En définitive, et compte tenu du niveau d’avancement qu’a atteint cette technologie aujourd’hui, il paraît peu probable que nous affrontions de nouveaux hivers de l’IA. Ses diverses applications commerciales permettent de perfectionner en permanence des plateformes sociales, des structures de production et la consommation de biens par les individus. Si bien qu’il serait absurde que les grandes firmes cessent d’y investir. La preuve en est que beaucoup se méfient de ces avancées, publiquement et en fanfares, sans que les innovations n’en mordent moins.

Aussi, nous avons ici beaucoup évoqué le domaine gouvernemental d’intervention dans la sphère en pleine expansion de l’IA, et pour cause : son pouvoir d’influence sur les opinions est décisif.

Des résultats très concluants semblent apparaître tout de même grâce aux recherches effectuées par les gouvernements. Cependant, les résultats ne profitent pas toujours au grand public, et restent quelquefois dans les mains de certains. À l’inverse, les recherches effectuées/financées par les GAFA, par exemple, sont associées à des biens et services que tout le monde consomme, et à très grande ampleur. Que ce soit Siri, Alexa ou une autre intelligence artificielle de Google, ce sont des créations auxquelles nous consentons par l’utilisation de certains dispositifs que nous avons choisis, pour améliorer la qualité de notre consommation de ces réseaux.

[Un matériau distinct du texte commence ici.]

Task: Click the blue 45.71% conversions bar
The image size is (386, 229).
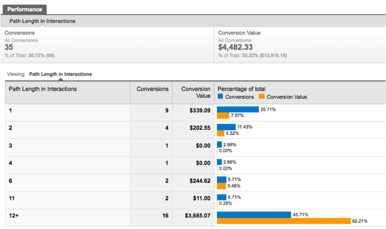Action: click(253, 214)
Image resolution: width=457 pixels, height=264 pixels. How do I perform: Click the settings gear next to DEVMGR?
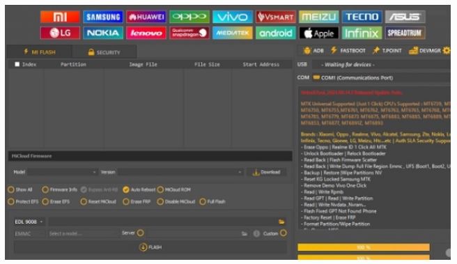pyautogui.click(x=447, y=50)
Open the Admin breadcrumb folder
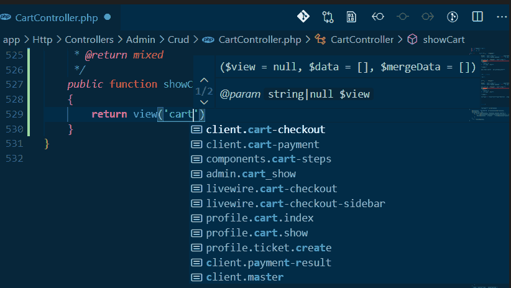Screen dimensions: 511x288 coord(140,40)
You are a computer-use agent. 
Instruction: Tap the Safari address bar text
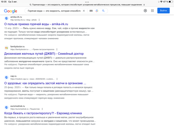point(87,5)
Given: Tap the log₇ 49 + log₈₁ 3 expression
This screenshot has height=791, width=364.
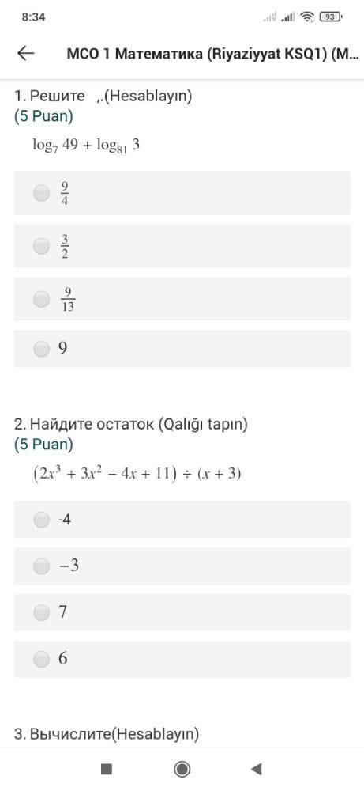Looking at the screenshot, I should click(x=86, y=146).
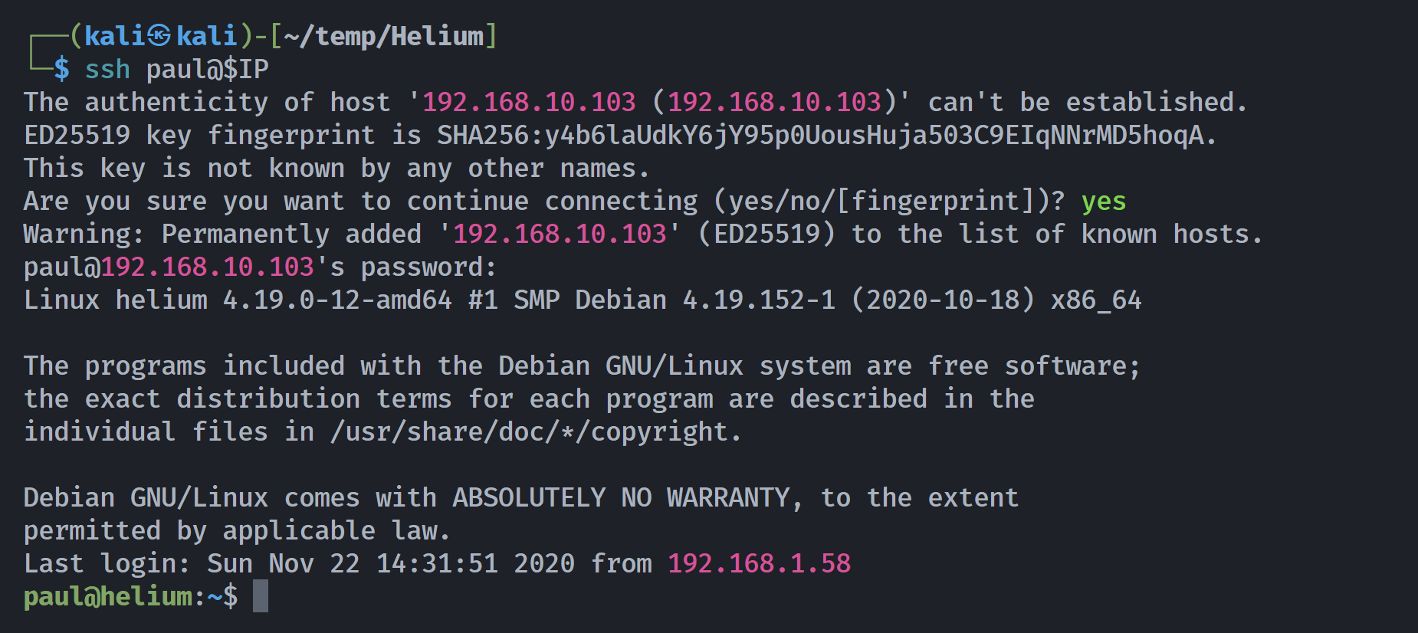Image resolution: width=1418 pixels, height=633 pixels.
Task: Click the 'ssh' command word
Action: (107, 70)
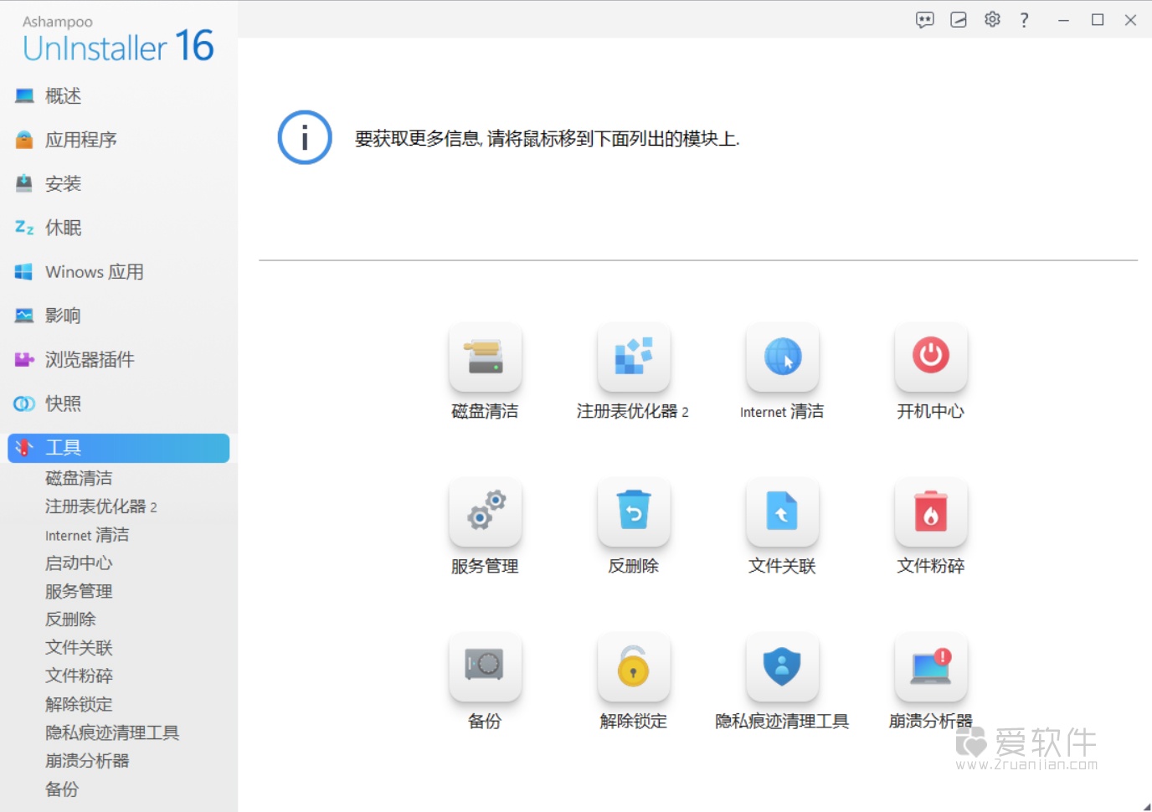The width and height of the screenshot is (1152, 812).
Task: Select 概述 (Overview) in the sidebar
Action: pos(63,95)
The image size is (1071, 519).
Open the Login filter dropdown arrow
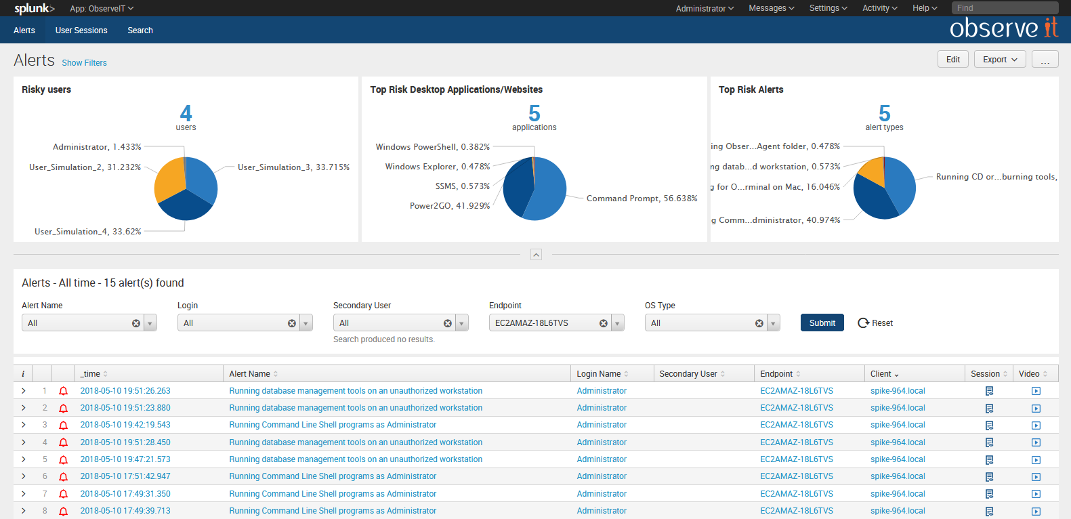tap(306, 323)
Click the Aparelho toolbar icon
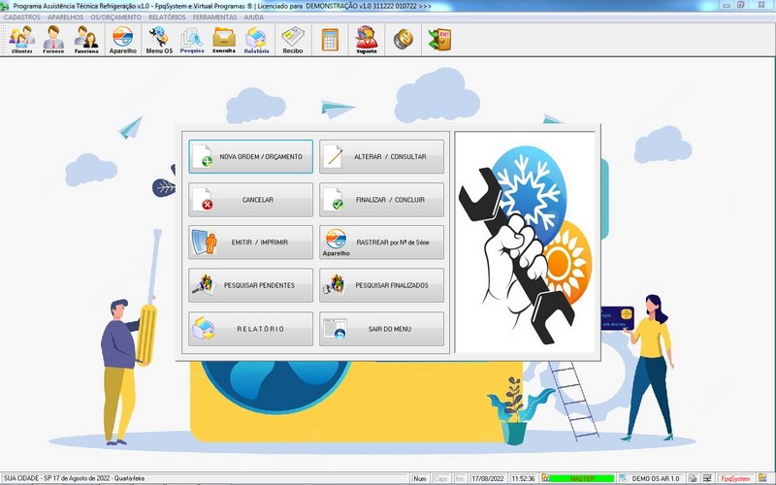Viewport: 776px width, 485px height. [122, 40]
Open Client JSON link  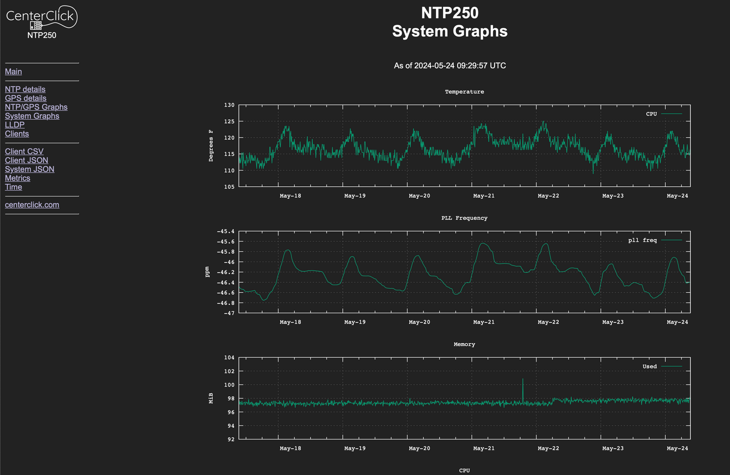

Aucunement à des fins d’agression et de contraintes des citoyens donc, a contrario de ceux que nous voyons apparaître, par exemple, dans l’empire du Milieu.

1 comment
  1. Ce résumé de l’histoire de l’I.A. est exact. J’ai vécu les années 80 avec beaucoup d’espoirs lors de l’accès à des machines PC plus rapides, qui permettaient enfin de faire tourner des projets IA un peu ambitieux. Mais il manque dans ce texte un épisode fondamental : la relance des réseaux neuronaux par la publication de Hopfield sur les mémoires associatives. Ce fut une véritable révolution ! Les premières simulations sur PC, qui reproduisaient enfin certaines caractéristiques du fonctionnement cérébral, ont suscité un mouvement continu jusqu’à nos jours, en passant par les réseaux bayésiens, les circuits convolutifs etc … Je pense que ce point manque dans ce texte, qui, paradoxalement n’a pas bénéficié de grosses dotations budgétaires à l’époque. Mais était-ce nécessaire ? Cordialement. D.R.